- ARTICLE -
▬▬▬▬▬▬▬▬▬▬
The deep kinship between laughter and play discloses itself as soon as we begin carefully to compare them. Let us look at some of their common characteristics.
Play contrasts with work, not as rest or inactivity contrasts with it, but as light pleasurable activity contrasts {146} with the more strenuous and partly disagreeable kind. The same holds good of laughter. It is light pleasurable activity in contrast to the more burdensome activity of our serious hours.
Again, play is free activity entered upon for its own sake. That is to say, it is not directed to any end outside itself, to the satisfaction of any want, save that of the play-impulse itself; and so it is free from external restraint, and from the sense of compulsion—of a “must” at the ear, whether embodied in the voice of a master or in that of a higher self—which accompanies the attitude of the worker. Similarly, when we laugh we are released from the strain and pressure of serious concentration, from the compulsion of the practical and other needs which keep men, in the main, serious beings.
It follows at once that play is relative to work, that it is enjoyed as a relief from graver occupations, and cannot be indefinitely prolonged. And, as has been hinted above, the same holds true of laughter and what we appropriately describe as playing the fool.
In saying that play is spontaneous activity, freed from the imperious rule of necessity, I do not mean that it is aimless. The play-impulse provides its own ends; for, without something to aim at, it could not become conscious activity in the full sense. Thus in the case of children, at any rate, and possibly of young animals also, playing at some form of combat implies, as Prof. Groos urges, a keen striving for something akin to conquest. In other words, the instinct which underlies the activity seems to bring with it the setting up of something like an end. Similarly with respect to those varieties of children’s play which aim at the realisation of an idea, and so resemble art. In this case, too, an instinct, namely, imitative production, prompts to the semblance of a serious conative process, the striving {147} after an end. The same applies to mirthful activity. In playing off a joke on another we certainly have a definite aim in view. In neither case, however, is the end regarded as a serious or important one. Play ceases to be pure play just as soon as the end, for example conquest, begins to be regarded as a thing of consequence to the player; and, in like manner, laughter ceases to be pure mirth just as soon as the end, say the invention of a witticism, is envisaged as a solid personal advantage, such as heightened reputation.[84]
A like remark applies to the intrusion of the serious attitude into play when this takes on an elaborate form requiring some concentration of attention. This does not destroy the playful character of the activity so long as the end is not viewed as matter of serious import. In this respect, too, laughter resembles play, for we may take considerable pains in shaping our practical joke without ever losing hold of fun as our end.
▬▬▬▬▬▬▬▬▬▬
- DATASET -
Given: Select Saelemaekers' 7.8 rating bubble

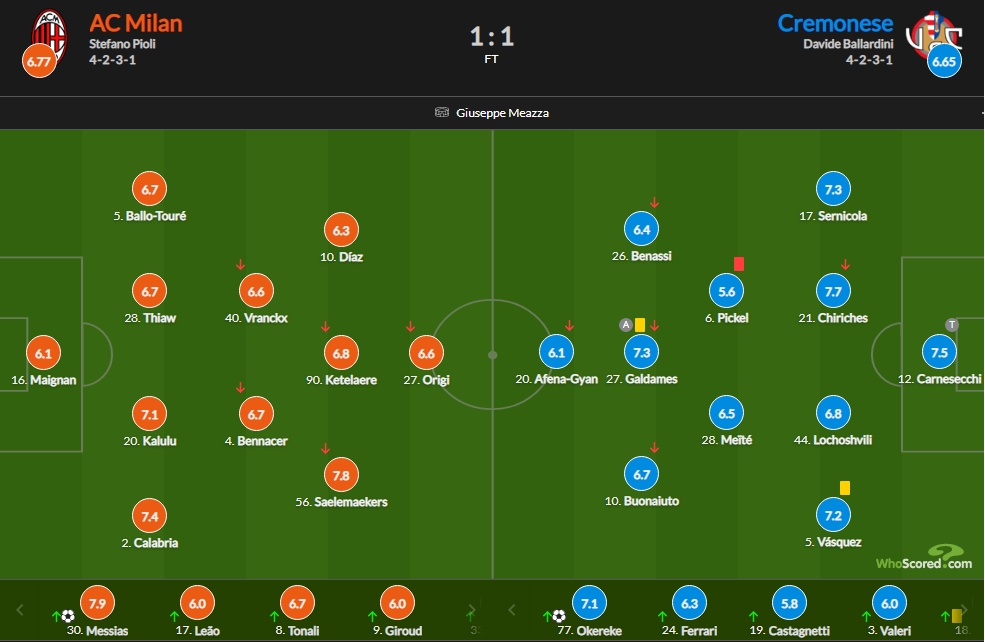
▬▬▬▬▬▬▬▬▬▬
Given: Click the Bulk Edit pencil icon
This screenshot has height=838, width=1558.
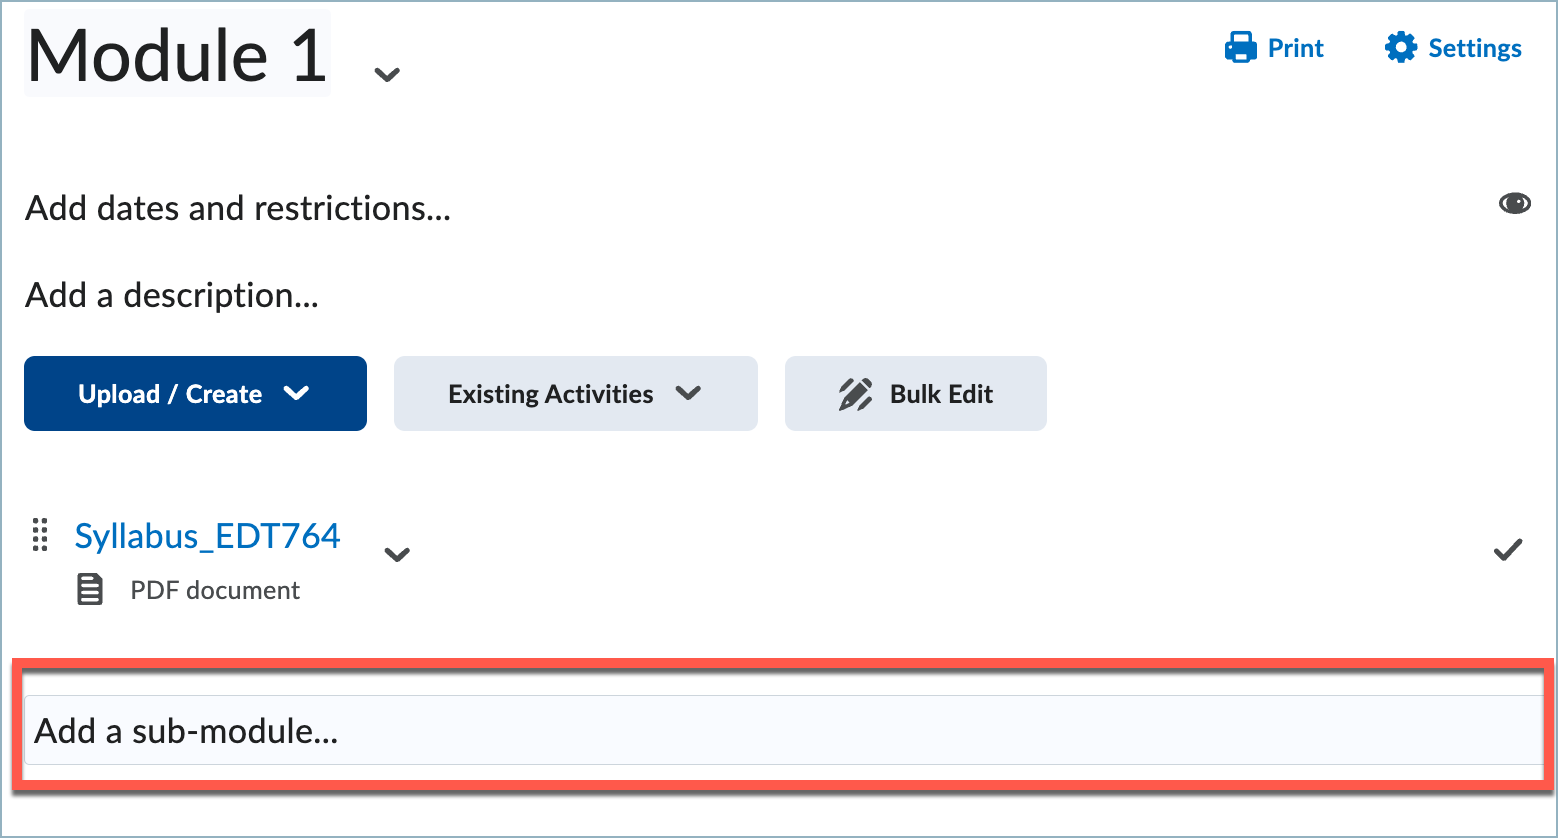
▬▬▬▬▬▬▬▬▬▬
- YOUR TASK -
Answer these questions from the passage on laughter and play:
1. In its contrast with work, what kind of activity is play said to be?
2. Who is cited as urging that children's play at some form of combat implies a keen striving for something akin to conquest?
3. At what point does laughter cease to be pure mirth?

- FINAL RESULT -
1. Play is light pleasurable activity, in contrast to the more strenuous and partly disagreeable activity of work.
2. Prof. Groos.
3. When the end, such as the invention of a witticism, is envisaged as a solid personal advantage, such as heightened reputation.